## Start Given records

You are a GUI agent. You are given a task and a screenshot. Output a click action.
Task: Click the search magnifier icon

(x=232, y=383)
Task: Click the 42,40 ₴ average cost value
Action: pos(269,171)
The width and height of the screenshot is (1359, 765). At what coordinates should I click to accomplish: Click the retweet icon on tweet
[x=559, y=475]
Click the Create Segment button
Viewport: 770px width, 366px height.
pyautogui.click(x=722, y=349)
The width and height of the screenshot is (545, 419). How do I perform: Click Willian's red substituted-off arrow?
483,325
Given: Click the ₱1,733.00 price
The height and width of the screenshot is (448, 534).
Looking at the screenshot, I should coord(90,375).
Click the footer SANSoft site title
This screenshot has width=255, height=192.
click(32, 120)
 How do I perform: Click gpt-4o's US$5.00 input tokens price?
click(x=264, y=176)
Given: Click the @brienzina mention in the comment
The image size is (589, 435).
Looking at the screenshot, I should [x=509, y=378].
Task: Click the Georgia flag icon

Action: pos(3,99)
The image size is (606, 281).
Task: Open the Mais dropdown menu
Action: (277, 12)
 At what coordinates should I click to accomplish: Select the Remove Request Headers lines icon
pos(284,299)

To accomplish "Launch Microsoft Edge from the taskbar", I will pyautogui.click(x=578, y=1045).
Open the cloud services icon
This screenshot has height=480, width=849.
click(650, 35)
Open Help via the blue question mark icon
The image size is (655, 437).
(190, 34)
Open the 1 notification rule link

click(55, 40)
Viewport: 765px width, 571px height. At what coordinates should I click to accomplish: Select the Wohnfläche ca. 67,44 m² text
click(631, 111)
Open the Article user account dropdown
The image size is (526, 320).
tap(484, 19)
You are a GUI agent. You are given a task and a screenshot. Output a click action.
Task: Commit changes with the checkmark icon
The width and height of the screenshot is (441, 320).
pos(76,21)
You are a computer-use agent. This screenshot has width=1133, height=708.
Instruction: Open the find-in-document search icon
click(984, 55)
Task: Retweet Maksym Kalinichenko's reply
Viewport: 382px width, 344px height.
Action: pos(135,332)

## End Given records

Your goal: Show each line from the records above that contains the word "This".

Reply to the task:
This screenshot has width=255, height=192.
This screenshot has height=480, width=849.
You are a computer-use agent. This screenshot has width=1133, height=708.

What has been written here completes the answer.